Mit rund 25 Millionen Euro investiertem Kapital und aktuell zehn Mitarbeitern - die Zahl soll auf bis zu 15 wachsen - gehört die Haspa BGM nicht zu den größten der 30 Beteiligungsunternehmen, die nach Angaben der Handelskammer von Hamburg aus tätig sind. So spielt Earlybird mit einem Investmentvolumen von rund 450 Millionen Euro in einer anderen Liga.

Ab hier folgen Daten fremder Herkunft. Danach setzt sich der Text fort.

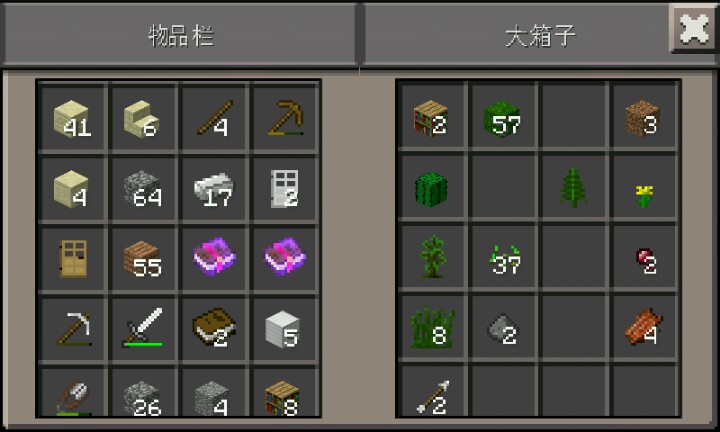The height and width of the screenshot is (432, 720).
Task: Take the cactus block from chest
Action: coord(432,188)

Zwar seien die Investitionsmöglichkeiten "besser als je zuvor, auch weil die Qualität der Konzepte von Gründern zugenommen hat", sagt Christian Nagel, Geschäftsführender Gesellschafter von Earlybird. "Aber wir haben zu wenig Wagniskapitalgeber in Deutschland." Als Hindernisse bei der Geldeinwerbung sieht er unter anderem den Mangel an Pensionsfonds und die sehr restriktiven Anlagevorschriften für Versicherungen, aber auch ungünstige steuerliche Rahmenbedingungen. "Unsere wichtigsten Investoren sind ein Pensionsfonds aus Japan und ein Großanleger aus dem mittleren Osten", so Nagel. "In Deutschland sehen wir da noch Verbesserungsbedarf."